WHAT THE EXERCISE ASKS:
Rewrite the passage on birth order, beginning at "The older we" and stopping after "all the time.", with "homework" replaced by "schoolwork".

PROVIDED PASSAGE:
________________________________________

Now after becoming a mom and working with hundreds of kids in my job, I’ve noticed that birth order plays a huge role in who we are as people.

Here’s what I have noticed… Oldest children take the lead from their parents and often have perfectionist tendencies.  Middle children can be more rebellious in nature and are good at negotiating.  Youngest children are typically carefree are great at making people laugh.

After doing a little research for this article, some of the reasons that children fall into these categories makes complete sense!

Because of the fact that new parents are sometimes stricter and a little more rigid with the first child, that child tends be an over-achiever.  Middle children see the oldest child mirroring their parents, so they might want to go in the opposite direction (for attention) which can be perceived as rebellious behavior.  The youngest child is raised by parents that have done this a time or two, so are raised in a more easy-going environment.  The youngest child shoulders less responsibility, so they have the ability to be more carefree.

These guidelines don’t always hold fast and true, but so many of the children I meet fall into the personality type of their birth order.

The older we get, the experience plays more of a role into our personality as experiences can change the way we view the world.  As I raise my kids, I try to build their natural strengths and challenge their weaknesses.

My oldest child is 12 and he falls into the typical firstborn category.  His perfectionism makes homework easy, but it makes any type of failure difficult to handle.  We have been trying to teach him that it’s okay to fail.  We can learn through failure, not through being perfect all the time.

________________________________________

DATA SEGMENT:
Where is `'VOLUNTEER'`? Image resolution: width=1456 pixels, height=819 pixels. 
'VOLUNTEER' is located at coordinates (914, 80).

________________________________________

EXPECTED OUTPUT:
The older we get, the experience plays more of a role into our personality as experiences can change the way we view the world.  As I raise my kids, I try to build their natural strengths and challenge their weaknesses.

My oldest child is 12 and he falls into the typical firstborn category.  His perfectionism makes schoolwork easy, but it makes any type of failure difficult to handle.  We have been trying to teach him that it’s okay to fail.  We can learn through failure, not through being perfect all the time.